Lockheed Martin & Northrop Grumman: Two aerospace and defence companies taking flight

As more government funds are directed towards defence initiatives the world over, aerospace corporations are leveraged to significant industry growth. Few names are better known than Lockheed Martin (NYSE: LMT) and Northrop Grumman (NYSE: NOC). With the growing influence of technology in this segment, these companies are increasingly looking like growth stocks.

Lockheed Martin: the US contractor of choice servicing Australia’s military

Today worth US$111bn, Lockheed Martin is the world’s largest defence contractor. With close ties to the US government, it is the leading US federal contractor. LMT also works with other countries like Australia, to which it recently sent new F35 fighter jets. With 100,000 employees globally and over US$50bn in revenue, it marks a significant rise for what was previously two separate entities.

This includes Lockheed Corporation, developer of the C-130 Hercules military aircraft, and Martin Marietta, known for its missile developments and the Mars Polar Lander. Their merger in 1995 paved the way for a new era of security and technology developments, with current business separated into four divisions - aeronautics; space systems; rotary and mission systems; plus missiles and fire control. In the last seven years LMT stock has jumped more than 300%.

Northrop Grumman: from times of war to the lunar mission and beyond

Until their merger in 1994, both Northrop Corporation and Grumman Corporation were prominent military and civilian aircraft manufacturers. The two companies were responsible for some of the most well-known aviation developments, including Northrop’s F-5 fighter jets, and Grumman’s role as principal contractor for the Apollo Lunar Module.

Nowadays, the merged entity operates across four key divisions: aerospace systems, innovation systems; technology services; and mission systems. With over 85,000 employees and US$30bn in annual revenue, Northrop Grumman has become a mainstay of the US economy. As a result, it’s no surprise it is now valued in excess of US$60bn, with the stock up five-fold since 2013.

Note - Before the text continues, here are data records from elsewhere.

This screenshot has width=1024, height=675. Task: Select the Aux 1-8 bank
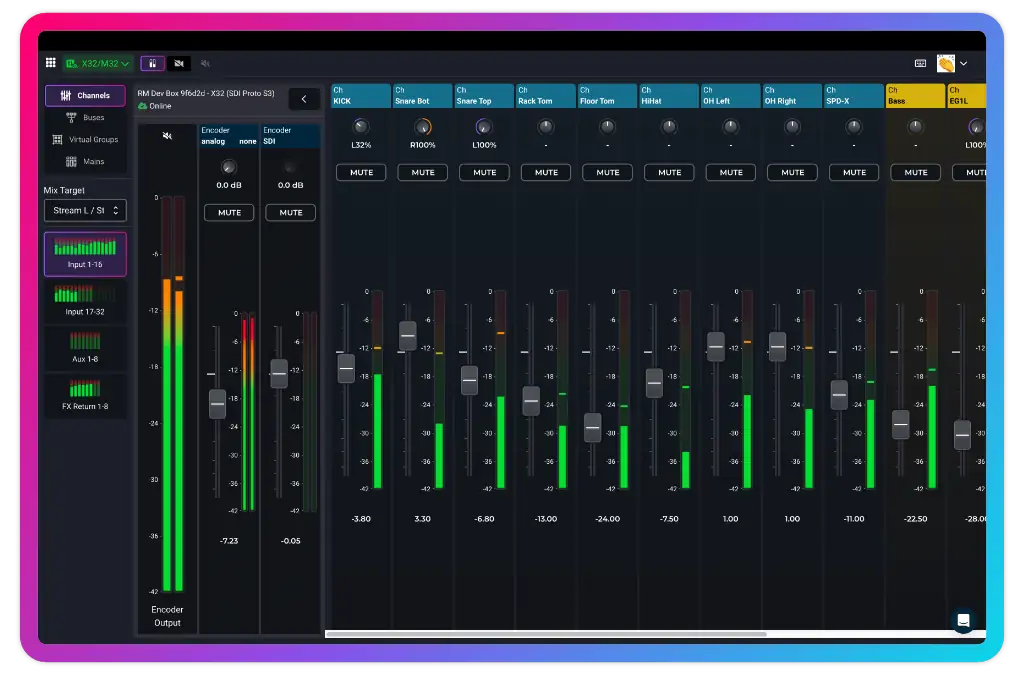coord(85,345)
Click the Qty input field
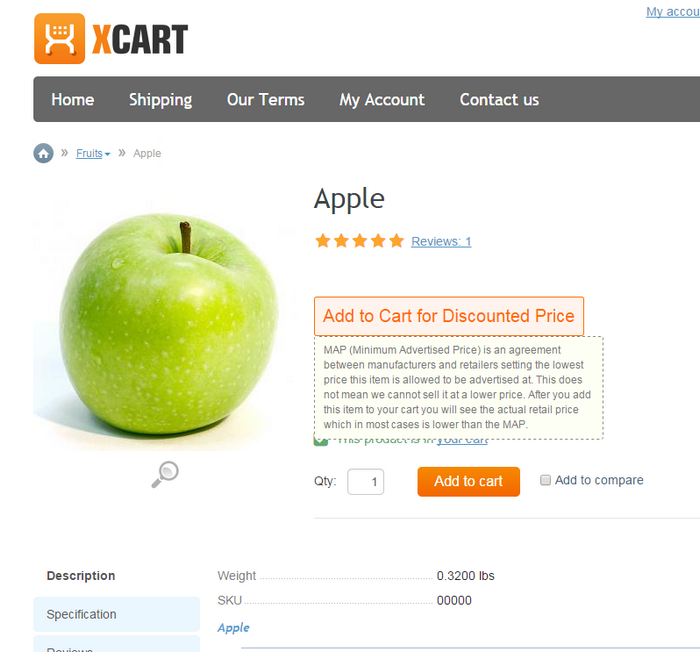 coord(366,482)
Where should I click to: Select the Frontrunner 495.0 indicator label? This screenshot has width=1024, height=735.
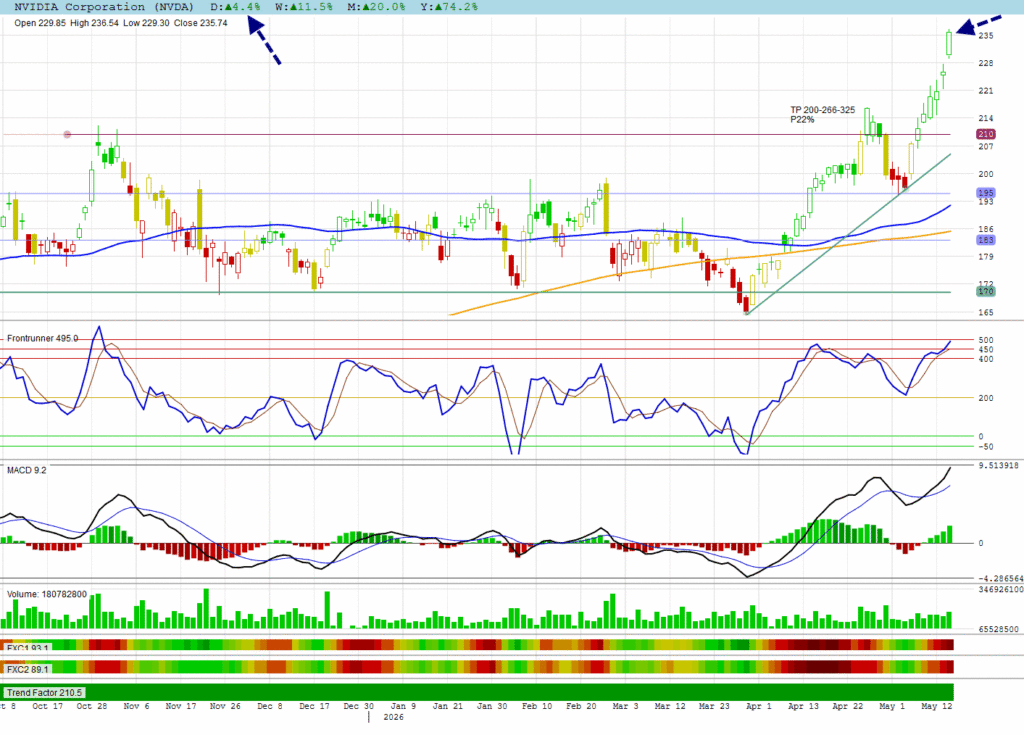pos(42,338)
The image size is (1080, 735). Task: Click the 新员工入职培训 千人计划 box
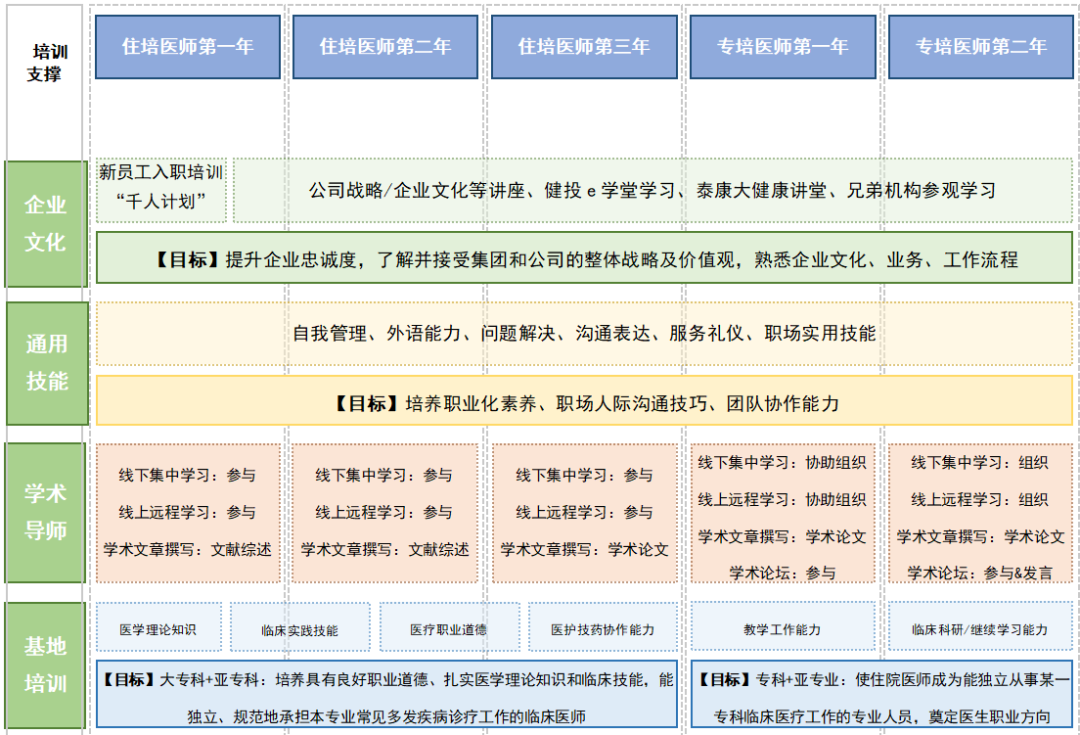(x=161, y=188)
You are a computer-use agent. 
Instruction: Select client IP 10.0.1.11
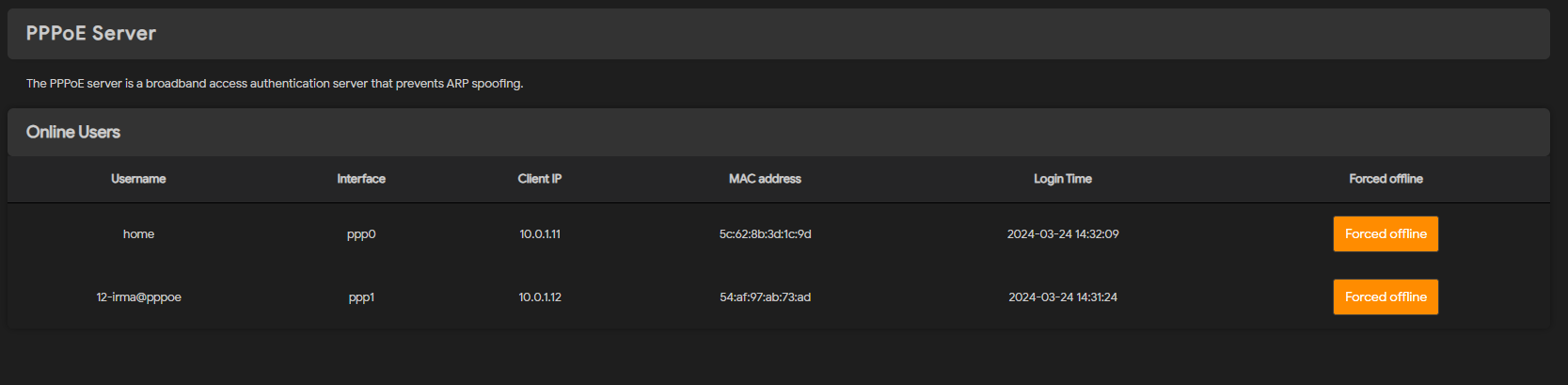(x=540, y=234)
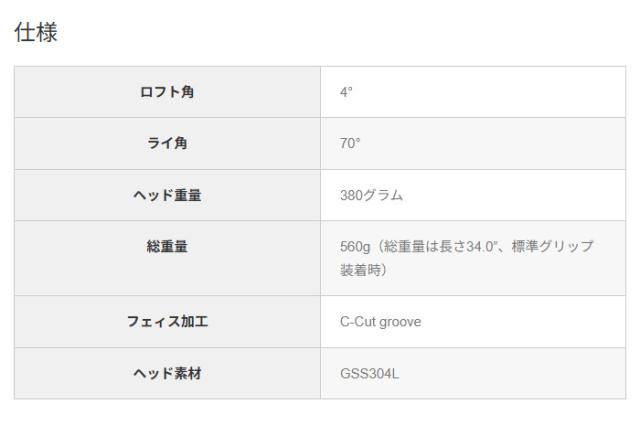Select the ヘッド素材 label cell

[167, 373]
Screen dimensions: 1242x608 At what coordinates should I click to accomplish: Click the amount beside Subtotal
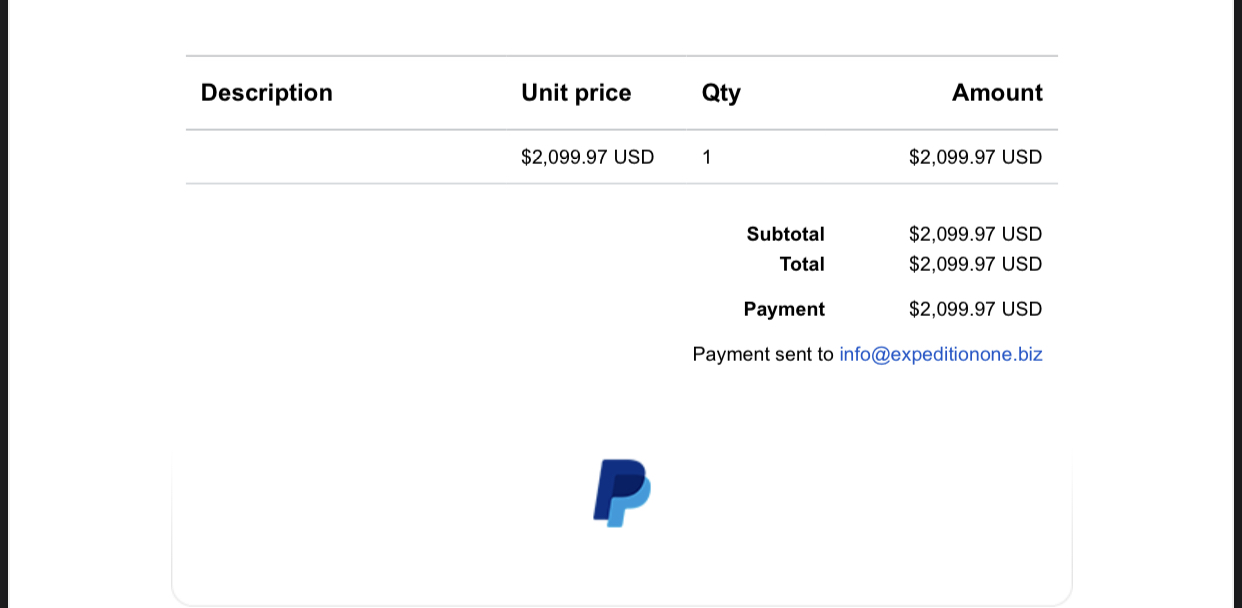pos(976,234)
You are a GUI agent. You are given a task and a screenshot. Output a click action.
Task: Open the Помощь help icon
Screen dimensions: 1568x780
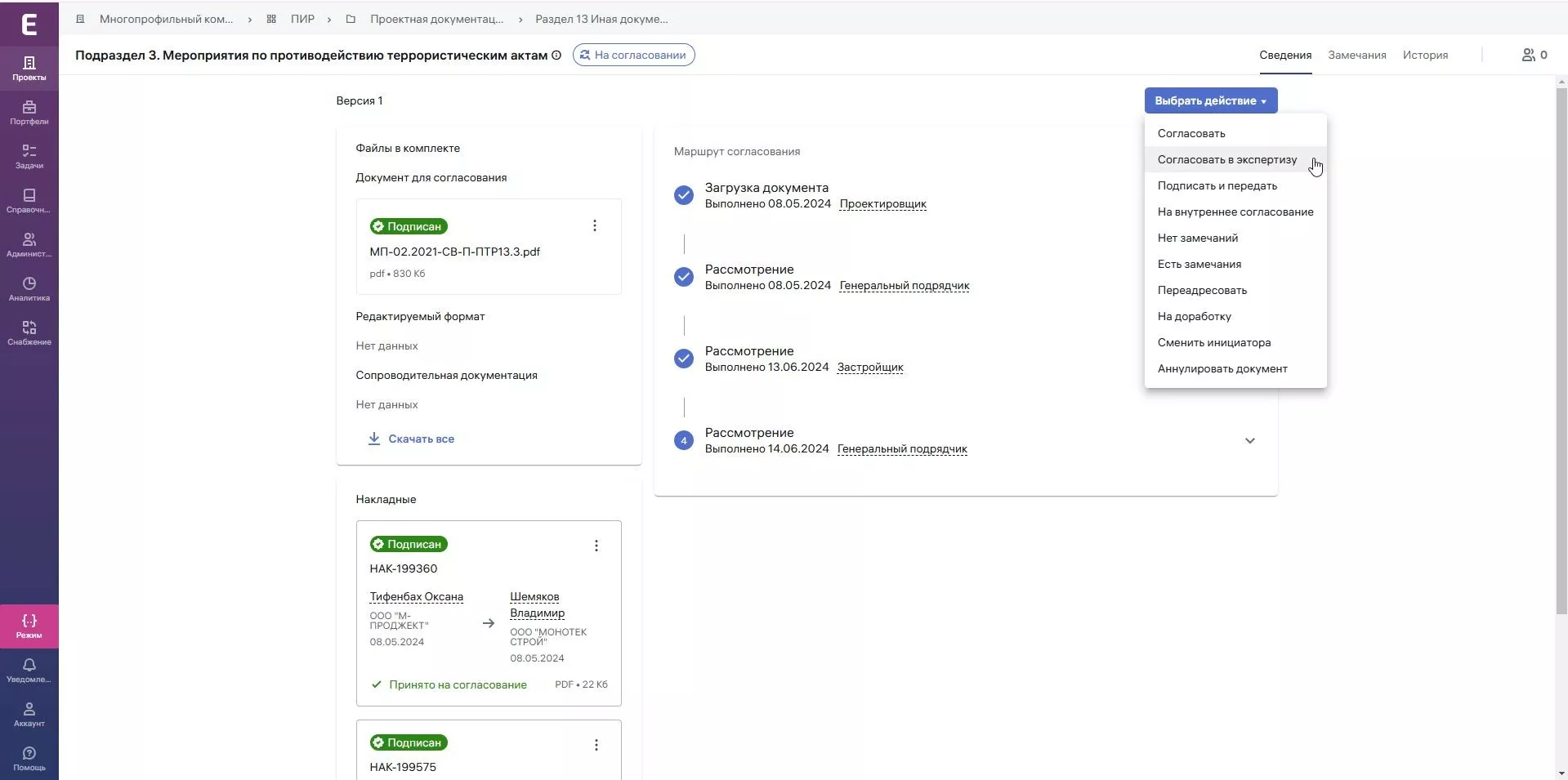tap(29, 759)
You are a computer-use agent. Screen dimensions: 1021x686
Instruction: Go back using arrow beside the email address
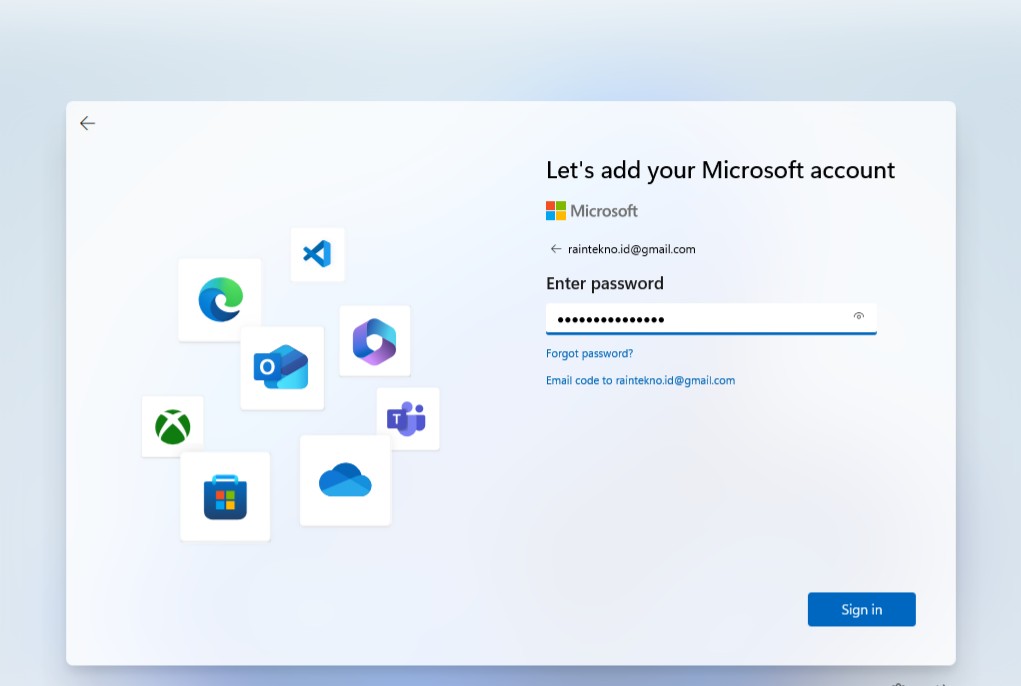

Leveraged to a backdrop of investment and unrest

Both Lockheed Martin and Northrop Grumman are vital contractors to uphold the security of the US, not to mention foreign allies as well. They are positioned within their respective markets at the forefront of sophisticated technology development. As defence budgets grow – especially for the US government under President Trump – each company can expect to remain an integral beneficiary of investment.

With tension, hostility and unrest building, this serves as a tailwind for the defence industry. In particular, recent events in the Gulf region – including the drone strike in Saudi Arabia – as well as Chinese territorial disputes and North Korea, mean an ever-growing need for state-of-the-art innovative defence solutions. If any of these conflicts escalate it will translate into growing military requirements and sales growth.

Cutting edge product development

Given their heavily diversified competencies, both Lockheed Martin and Northrop Grumman have multiple revenue streams to drive sustainable growth. Pipeline products look set to act as a catalyst.

For Lockheed Martin’s aeronautics division, the company has secured a US$32m deal to modify and retrofit F-35 supersonic fighter jets. The full F-35 program is LMT’s largest, with the US government targeting inventory of 2,456 aircraft in the years ahead. This is in addition to demand from 11 other foreign governments, including Australia. At June 30 LMT had 341 production aircraft in backlog. Once production ramps up, this is set to contribute strongly to the bottom line.